The Y Flyer is an American sailing dinghy that was designed by Alvin Youngquist in 1938 as a one-design racer and first built in 1941.

==Production==
The boat design was first shown in The Rudder magazine in 1938, as plans for amateur construction. Homebuilding of the boat from spruce and plywood continued after fiberglass boats were commercially available.

The design was built by Jack A. Helms Co., Jibetech and more recently, by Turner Marine in the United States, but it is now out of production.

George Hinterhoeller was establishing his boat building enterprise Hinterhoeller Limited in 1956, in Niagara Falls, Ontario, Canada. He built 40 Y-Flyers as his first production boat, "before the market dried up".

==Design==
The Y Flyer is a recreational sailboat, initially built predominantly of wood, later versions were constructed of fiberglass, with wood trim. It has a flexible fractional sloop rig with wooden or aluminum spars and a rotating mast. The hull is a scow design, with a flat bottom, a reverse sheer and a hard hull chine. The hull features a vertical transom, a transom-hung rudder controlled by a tiller and a retractable steel or aluminum centerboard. It displaces 500 lb.

The boat has a draft of 4.00 ft with the centerboard extended and 6 in with it retracted, allowing beaching or ground transportation on a trailer.

For sailing the boat has a mainsheet traveler. It may also be optionally equipped with built-in suction bailers, barber haulers, transom flaps and hiking straps. The class rules in the United States prohibit spinnakers, but these are used for racing in Canada.

The design has a Portsmouth Yardstick racing average handicap of 88.1 and is normally raced with a crew of two sailors.

==Operational history==
The design is a supported by an active class club, the Y-Flyer Yacht Racing Association, that organizes races and regulates the boat design.

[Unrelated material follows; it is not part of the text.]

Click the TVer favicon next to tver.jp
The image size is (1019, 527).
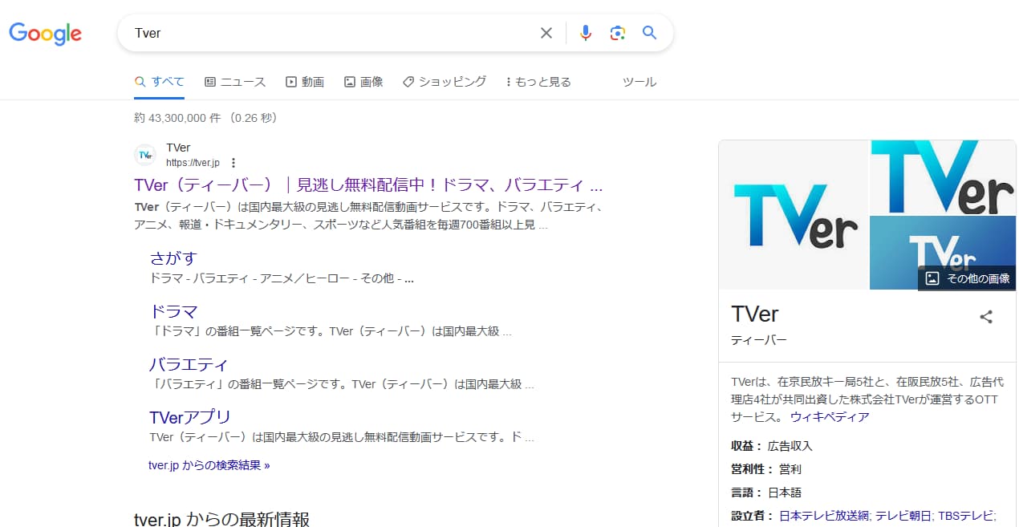(x=144, y=153)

By 1994 there were Canadian fleets in Alberta, Manitoba, Ontario and Quebec. American fleets were located in Indiana, Illinois, Ohio, Missouri, Georgia and South Carolina. There were also fleets in the US
northeast and on the Pacific coast.

In a 1994 review Richard Sherwood wrote, "The Y Flyer has a hard chine and flat bottom and is unusually stable. A slight heel reduces wetted surface dramatically, however, as may be seen from the [Portsmouth] rating."